For once, I wasn’t working on any television. Foyle’s War, my wartime detective series, was no longer in production and there was a question mark over its return. I’d written more than twenty two-hour episodes over a sixteen-year period, almost three times longer than the war itself. I was tired. Worse still, having finally reached 15 August 1945, VJ Day, I had run out of war. I wasn’t quite sure what to do next. One of the actors had suggested ‘Foyle’s Peace’. I didn’t think it would work.
I was also between novels. At this time I was known mainly as a children’s author although I secretly hoped that The House of Silk would change that. In 2000, I’d published the first in a series of adventures about a teenaged spy called Alex Rider which had sold all over the world. I loved writing children’s books but I was worried that with every year that passed I was getting further and further away from my audience. I had just turned fifty-five. It was time to move on. As it happened, I was about to travel to the Hay-on-Wye literary festival to talk about Scorpia Rising, the tenth and supposedly last book in the series.
Perhaps the most exciting project on my desk was the first draft of a film screenplay: ‘Tintin 2’. To my amazement, I had been hired by Steven Spielberg, who was currently reading it. The film was going to be directed by Peter Jackson. It was quite hard to get my head around the fact that suddenly I was working with the two biggest directors in the world; I wasn’t sure how it had happened.

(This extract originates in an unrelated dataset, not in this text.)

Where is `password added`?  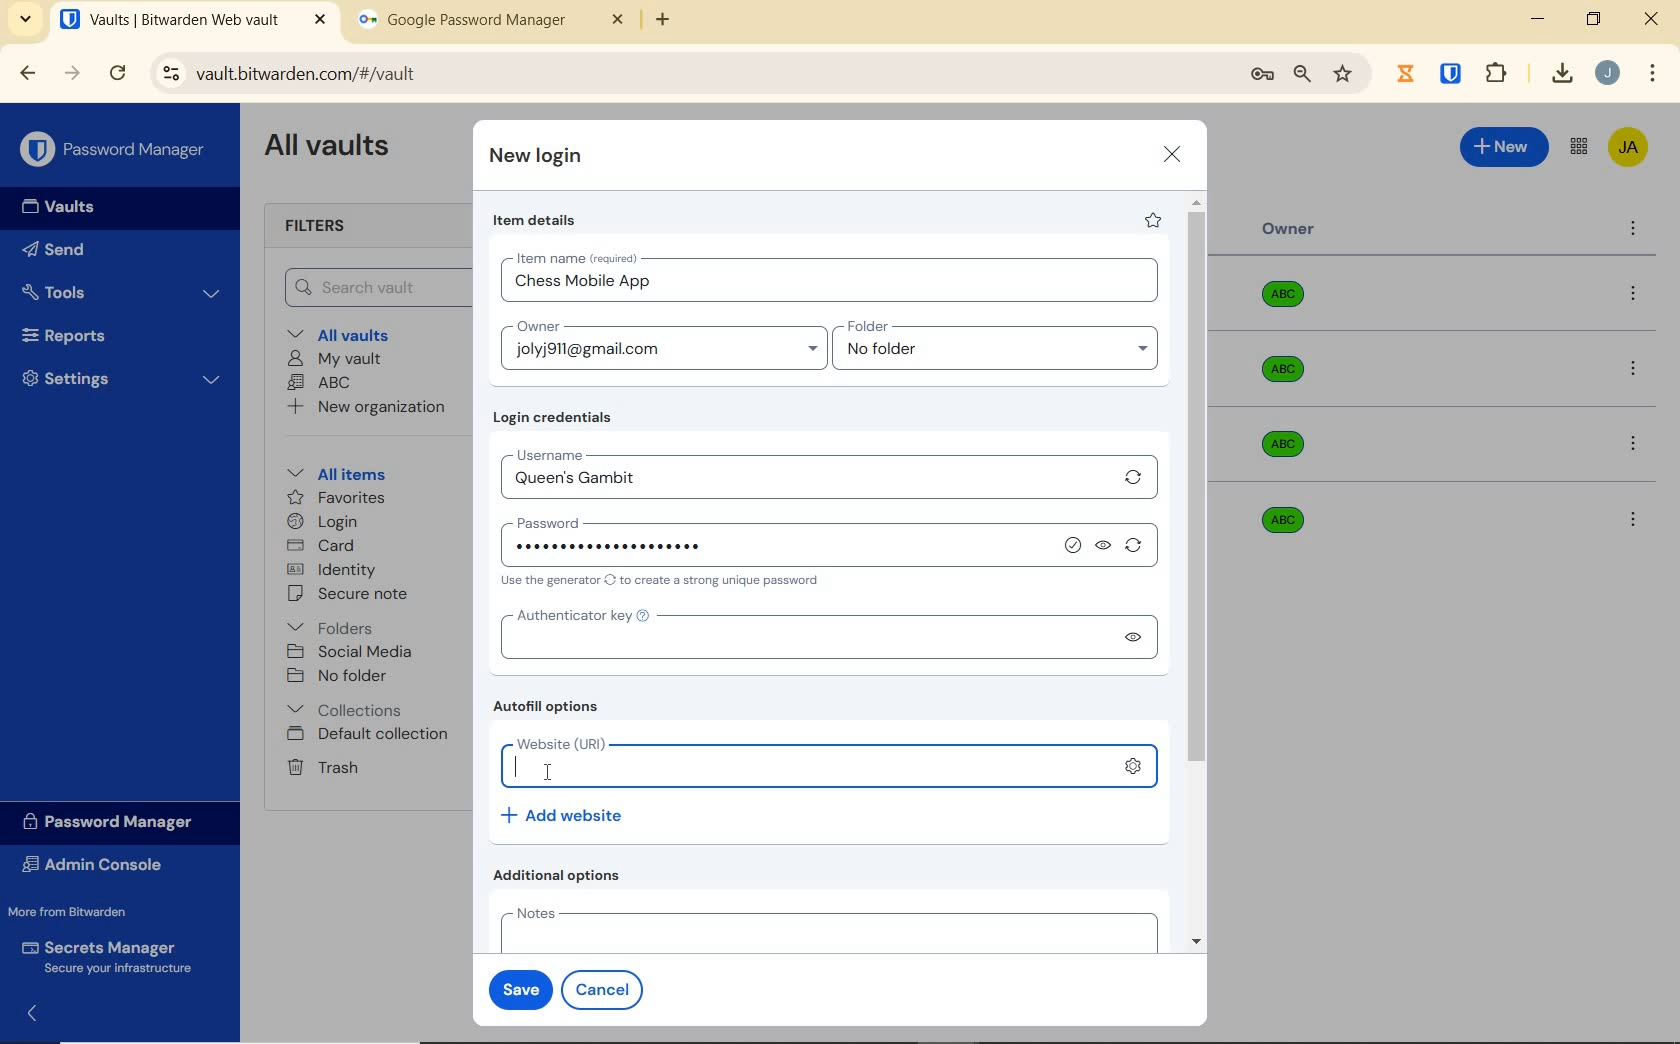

I’ll admit that I was nervous. I had read the script perhaps a dozen times and was doing my best to convince myself it was moving in the right direction. Were the characters working? Were the action sequences strong enough? Jackson and Spielberg happened to be in London together in a week’s time and I was going to meet them and get their notes.
So when my mobile rang and I didn’t recognise the number, I wondered if it might be one of them – not, of course, that they would call me personally. An assistant would check it was me and then pass me across. It was about ten o’clock in the morning and I was sitting in my office on the top floor of my flat, reading The Meaning of Treason, by Rebecca West, a classic study of life in Britain after the Second World War. I was beginning to think that this might be the right direction for Foyle. Cold War. I would throw him into the world of spies, traitors, communists, atomic scientists. I closed the book and picked up my mobile.